Ma sull’offensiva turca continuano a piovere condanne. Oggi anche Gran Bretagna e Spagna si sono aggiunte alla lista di Paesi europei – dopo Italia, Germania, Francia, Olanda e Paesi scandinavi – che hanno sospeso la concessione di nuove licenze ad Ankara per forniture di equipaggiamenti militari.

Per Londra, si tratta di “un’azione sconsiderata e controproducente, che dà forza alla Russia e al regime di Assad”. Domani ne parleranno a Bruxelles gli ambasciatori Nato e a porte chiuse si riunirà anche il Consiglio di sicurezza dell’Onu.

Sul campo, dopo il ritiro da Manbij e Kobane, i marines americani stanno abbandonando tutte le altre postazioni. A parte una piccola guarnigione che resterà nella base di Al Tanf, nel deserto siriano, i circa mille soldati a stelle e strisce finora in Siria verranno dislocati in Iraq e Giordania. Un vuoto súbito riempito dai militari siriani e russi, in una staffetta di fatto che ha tagliato fuori le truppe di Ankara.

Secondo l’Osservatorio siriano per i diritti umani (Ondus), fino a stasera l’esercito di Damasco non era ancora entrato a Kobane. Ma il passaggio di consegne sarebbe ormai questione di ore.

Nell’area al centro dell’operazione turca gli scontri proseguono invece senza sosta. Raid d’artiglieria hanno preso di mira per diverse ore Tal Abyad e l’offensiva prosegue anche a Ras al Ayn.

I curdi continuano a rispondere con raffiche di mortai verso le zone di confine, dove oggi sono morti altri due civili più a est, nella provincia di Mardin, portando a 20 il totale delle vittime in Turchia. Sul fronte curdo i morti tra la popolazione sono invece almeno 90, tra cui 21 minori, secondo l’ultimo bollettino dell’Ondus.

Per Ankara, sono oltre 600 i combattenti nemici uccisi. Una cifra che l’Ondus fissa invece a 158, a fronte di 121 miliziani filo-turchi morti.

Sempre più drammatica è la situazione degli sfollati interni, fuggiti dalle località di frontiera nelle provincie di Hasakah e Raqqa verso le zone interne. Secondo l’amministrazione del Rojava, i profughi sono 275 mila, tra cui 70 mila minori, come peraltro già denunciato ieri dall’Unicef.

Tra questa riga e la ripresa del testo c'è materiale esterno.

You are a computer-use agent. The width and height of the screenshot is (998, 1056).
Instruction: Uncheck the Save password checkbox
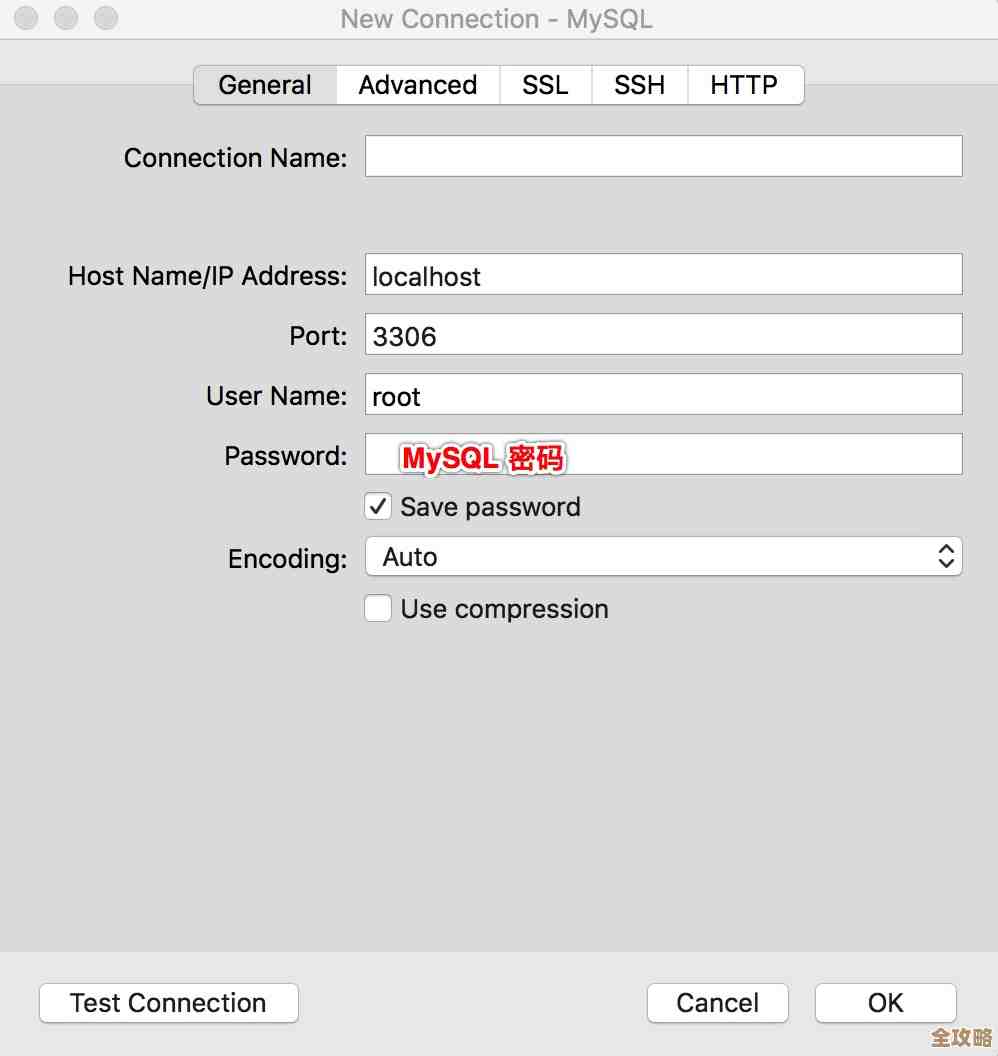click(377, 507)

Ad aggravare la situazione è anche la fuga delle ong internazionali, tra cui Medici Senza Frontiere, il cui personale sta lasciando in queste ore il nord-est della Siria, soprattutto per il timore di restare intrappolato dopo l’arrivo delle forze di Assad, che ritengono la presenza di organizzazioni straniere nell’area, anche umanitarie, una forma di occupazione.